● **What you will do**
A) Print the passage of the Clark W. Thompson biography starting at "Member of the Minnesota Territorial Council" and ending at "Wells, Minnesota, U.S.", without changing a word.
B) Carry on the biography of Clark W. Thompson from the point where it stops.

-------- Document excerpt --------

Member of the Minnesota Senate from the 20 district
- In office January 31, 1871 – January 1, 1872
- Preceded by: Jacob A. Latimer
- Succeeded by: Edward Harrison Hutchins (redistricting)

Superintendent of the Northern Superintendency
- In office March 27, 1861 – July 1, 1865
- President: Abraham Lincoln Andrew Johnson
- Preceded by: William J. Cullen
- Succeeded by: Edward P. Taylor

Member of the Minnesota Territorial Council from the 8th district
- In office January 2, 1856 – December 1, 1857
- Preceded by: District established
- Succeeded by: Council abolished

Member of the Minnesota Territorial House of Representatives from the 4th district
- In office January 3, 1855 – January 1, 1856
- Preceded by: Orville M. Lord
- Succeeded by: Charles Gardner James B. Hubbell

Personal details
- Born: Clark Wallace Thompson July 23, 1825 Jordan, Ontario, British Canada
- Died: October 11, 1885 (aged 60) Wells, Minnesota, U.S.
- Party: Republican
- Spouse: Rebecca Sophia Wells
- Alma mater: Mount Morris Academy

= Clark W. Thompson (Minnesota politician) =

American politician

Clark W. Thompson (1825–1885) was a Canadian who served in the Minnesota State Senate, and the territorial House and Council for Minnesota Territory.

-------- Record list --------

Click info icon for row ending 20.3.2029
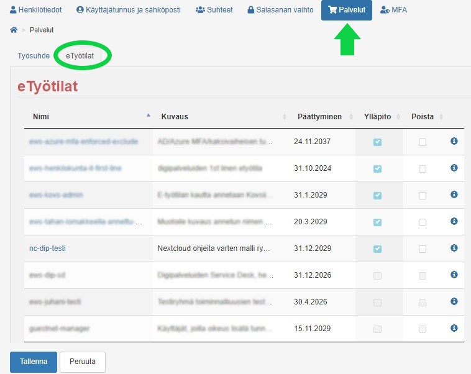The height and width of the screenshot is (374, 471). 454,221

--------
-------- Record list --------

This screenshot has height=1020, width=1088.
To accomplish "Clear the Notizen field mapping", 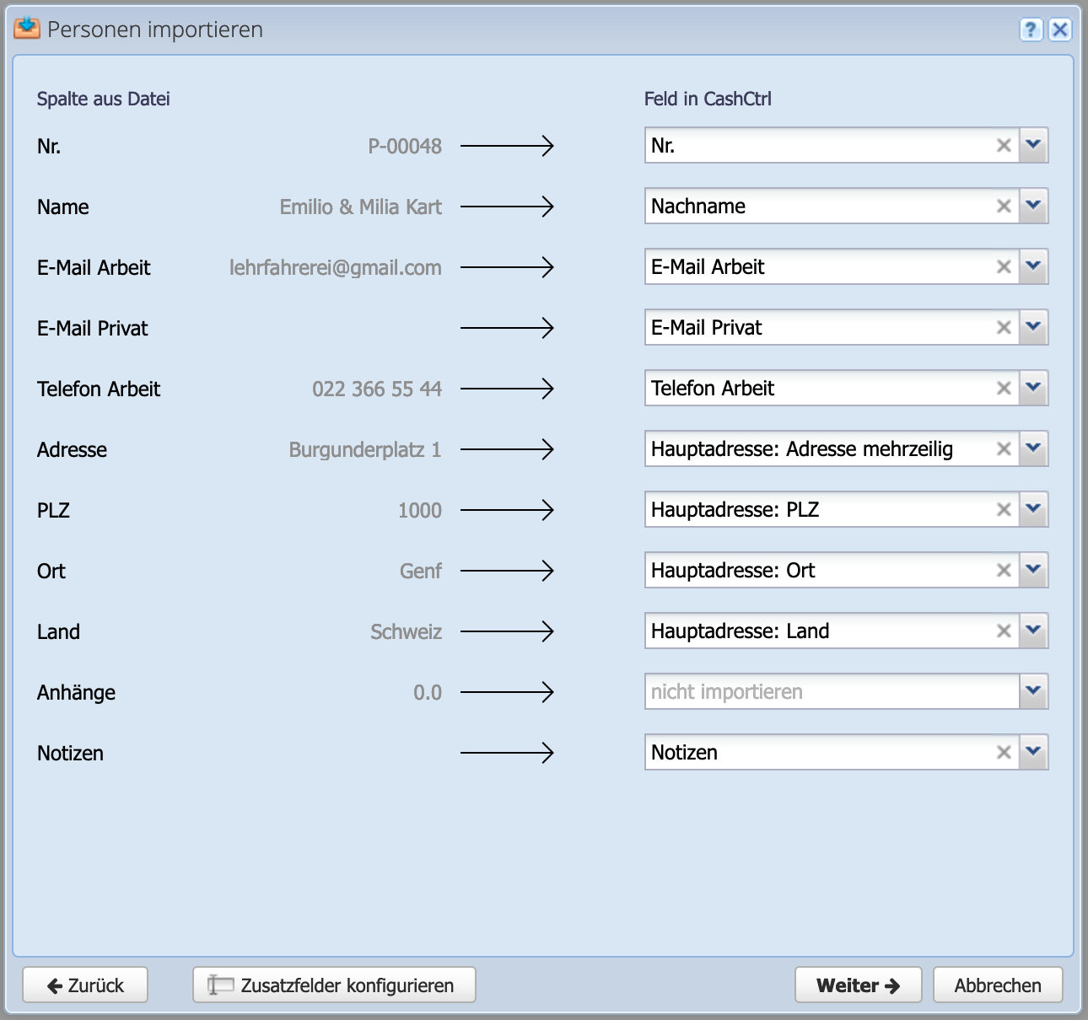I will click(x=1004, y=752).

--------

● **Written answers**
A)
Member of the Minnesota Territorial Council from the 8th district
- In office January 2, 1856 – December 1, 1857
- Preceded by: District established
- Succeeded by: Council abolished

Member of the Minnesota Territorial House of Representatives from the 4th district
- In office January 3, 1855 – January 1, 1856
- Preceded by: Orville M. Lord
- Succeeded by: Charles Gardner James B. Hubbell

Personal details
- Born: Clark Wallace Thompson July 23, 1825 Jordan, Ontario, British Canada
- Died: October 11, 1885 (aged 60) Wells, Minnesota, U.S.

B)
==Personal life==
Thompson was born at in Lincoln, Ontario in Canada on July 23, 1825 [6]. He moved to Hokah, Minnesota in 1853 and worked as a miller before beginning his career in government. He married Rebecca Sophia Wells in the city of New York on 14 November 1865. After finishing government service in 1872, he retired to Wells, Minnesota where he owned a farm. He died there in 1885.

==Minnesota State Senate==
Thompson was elected to the Minnesota State Senate on November 8, 1870; however, the Senate seat was initially given to George Whallon. Whallon served in the Senate until January 1, 1871 at which point it was given to Thompson. Thompson served in the position as senator for the remainder of the term until January 1, 1872. He served in district 20 where he represented Cottonwood, Faribault, Jackson, Martin, Murray, Pipestone, and Rock counties.

==Other government service==
Thompson participated in the Territorial Republican Constitutional Convention from July 13, 1857 to August 29, 1857. He also served as Superintendent of Indian Affairs for the U.S. Executive Branch (Lincoln and Johnson Administrations) in the Northern Superintendency from 1861–1865. In this capacity, he was supervisor of Ojibwe, Dakota, and Winnebago agencies in Minnesota as well as the LaPointe Ojibwe agency in Wisconsin. The U.S.-Dakota War and the subsequent removals of Minnesota's Dakota and Winnebago occurred during his term of office.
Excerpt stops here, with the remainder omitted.